Immigration: 'Significant' Rise In Last Year
The Government has suffered a setback in its bid to cut net migration to the tens of thousands after official figures showed arrivals to the UK have soared.
The Office for National Statistics (ONS) figures show a "significant increase" in net migration in the year to March, with 243,000 long-term migrants - up from 175,000 the previous year.
The ONS described the net figure of 243,000 - the difference between people arriving in the UK and leaving - as being "statistically significant".
Immigration from within the EU was behind the increase, with 214,000 of a total 560,000 immigrants coming from the European community.
There are now 1.7 million EU nationals employed in the UK - up 17% on the same period last year, the figures revealed. A total of 2.9 million non-UK nationals are currently in employment.
The statistics also showed the number of Romanians and Bulgarians arriving in the UK more than doubled to 28,000 in the year up until March, compared to 12,000 in the previous year.
Restrictions to the labour market were lifted for Romanians and Bulgarians on January 1.
But the number of people leaving the UK - 316,000 - remained stable within the same period.
Immigration Minister James Brokenshire said the Government remained focused on reducing net migration to sustainable levels.
He told Sky News: "Where the Government has introduced visa reforms, changes to the immigration system to control those from outside the EU, we've seen significant changes - they're down about 25% under this Government to levels not seen since the late 1990s.
"Clearly these statistics show significant increases in migration from within the EU, across the EU, that's why the Government has introduced changes to the welfare system on reducing the pull factors, reducing the attractiveness of coming to this country for welfare, but also why we do think that further change around free movement is required.
"Our focus does remain - because it is about pressures on public services, it is about those issues on wages and at the lower end the impact that we do see on the lowest wages, the lowest earners, and those least advantaged in our society which is why the Government does remain focused on reducing net migration to sustainable levels."
Prime Minister David Cameron and Home Secretary Theresa May had announced a goal to cut net migration to below 100,000 by the next general election on May 7.
Mark Hilton, head of immigration policy at non-profit organisation London First, said: "With the general election fast approaching, the Government is running out of time to hits its 'tens of thousands' target.

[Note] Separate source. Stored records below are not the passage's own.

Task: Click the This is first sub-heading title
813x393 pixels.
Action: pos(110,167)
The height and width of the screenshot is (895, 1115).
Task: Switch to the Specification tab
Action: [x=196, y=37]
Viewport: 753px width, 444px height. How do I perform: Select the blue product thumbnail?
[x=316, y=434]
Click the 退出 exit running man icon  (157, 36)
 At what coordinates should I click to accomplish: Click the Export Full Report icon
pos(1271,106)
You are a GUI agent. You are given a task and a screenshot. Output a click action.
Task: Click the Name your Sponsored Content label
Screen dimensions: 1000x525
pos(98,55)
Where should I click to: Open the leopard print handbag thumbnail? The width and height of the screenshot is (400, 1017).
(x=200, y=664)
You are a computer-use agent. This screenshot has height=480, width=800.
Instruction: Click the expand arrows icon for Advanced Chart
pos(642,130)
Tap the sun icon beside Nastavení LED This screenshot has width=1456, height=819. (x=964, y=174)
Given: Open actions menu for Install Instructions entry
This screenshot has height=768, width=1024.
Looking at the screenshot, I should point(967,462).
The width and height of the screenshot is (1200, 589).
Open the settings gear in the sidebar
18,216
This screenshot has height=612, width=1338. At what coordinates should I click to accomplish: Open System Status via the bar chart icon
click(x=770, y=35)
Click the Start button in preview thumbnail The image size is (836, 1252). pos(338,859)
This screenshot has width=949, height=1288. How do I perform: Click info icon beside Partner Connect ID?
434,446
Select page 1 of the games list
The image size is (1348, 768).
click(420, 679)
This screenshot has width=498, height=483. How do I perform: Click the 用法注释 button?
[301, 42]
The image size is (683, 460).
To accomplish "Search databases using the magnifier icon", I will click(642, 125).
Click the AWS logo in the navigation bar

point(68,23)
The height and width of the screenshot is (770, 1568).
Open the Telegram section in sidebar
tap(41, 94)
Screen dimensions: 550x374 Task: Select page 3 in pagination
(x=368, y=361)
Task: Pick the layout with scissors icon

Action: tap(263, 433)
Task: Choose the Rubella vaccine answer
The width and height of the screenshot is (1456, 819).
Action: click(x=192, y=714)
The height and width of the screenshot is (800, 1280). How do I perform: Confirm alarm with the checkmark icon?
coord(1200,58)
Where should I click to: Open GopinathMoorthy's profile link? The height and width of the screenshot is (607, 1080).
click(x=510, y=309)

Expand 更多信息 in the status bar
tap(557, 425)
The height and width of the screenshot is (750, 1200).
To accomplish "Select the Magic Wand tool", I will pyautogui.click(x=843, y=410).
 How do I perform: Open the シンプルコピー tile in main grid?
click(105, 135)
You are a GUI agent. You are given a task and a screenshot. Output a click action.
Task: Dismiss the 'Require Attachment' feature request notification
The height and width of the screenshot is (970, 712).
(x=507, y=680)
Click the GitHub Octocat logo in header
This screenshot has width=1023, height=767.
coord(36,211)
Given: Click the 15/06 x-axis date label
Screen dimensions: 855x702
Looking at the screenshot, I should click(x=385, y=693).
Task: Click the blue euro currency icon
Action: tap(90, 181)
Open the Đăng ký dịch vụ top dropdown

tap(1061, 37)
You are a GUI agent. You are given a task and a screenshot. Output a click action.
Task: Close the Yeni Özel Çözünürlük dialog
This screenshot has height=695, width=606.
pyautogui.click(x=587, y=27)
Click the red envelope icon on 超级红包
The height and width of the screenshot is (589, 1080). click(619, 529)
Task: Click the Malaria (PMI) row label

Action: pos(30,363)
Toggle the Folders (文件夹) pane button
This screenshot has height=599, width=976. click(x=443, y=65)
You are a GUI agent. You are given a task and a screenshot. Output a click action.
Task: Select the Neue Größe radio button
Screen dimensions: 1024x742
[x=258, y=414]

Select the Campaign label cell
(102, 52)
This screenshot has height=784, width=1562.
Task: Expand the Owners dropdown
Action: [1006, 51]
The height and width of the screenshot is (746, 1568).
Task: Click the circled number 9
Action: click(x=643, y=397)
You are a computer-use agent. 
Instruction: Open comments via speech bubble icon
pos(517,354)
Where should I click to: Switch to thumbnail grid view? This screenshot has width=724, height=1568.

"The danger is ministers will take the only real steps open to them and clamp down on skilled non-EU migrants - who bring much-needed skills into the country - and students, who are not only a £10bn market for us, but a key plank in Britain's global influence in terms of 'soft power'."
The figures also revealed that 136,000 EU citizens arrived for work in the UK in the year up until March 2014, with 60% having a definite job to go to when they arrived.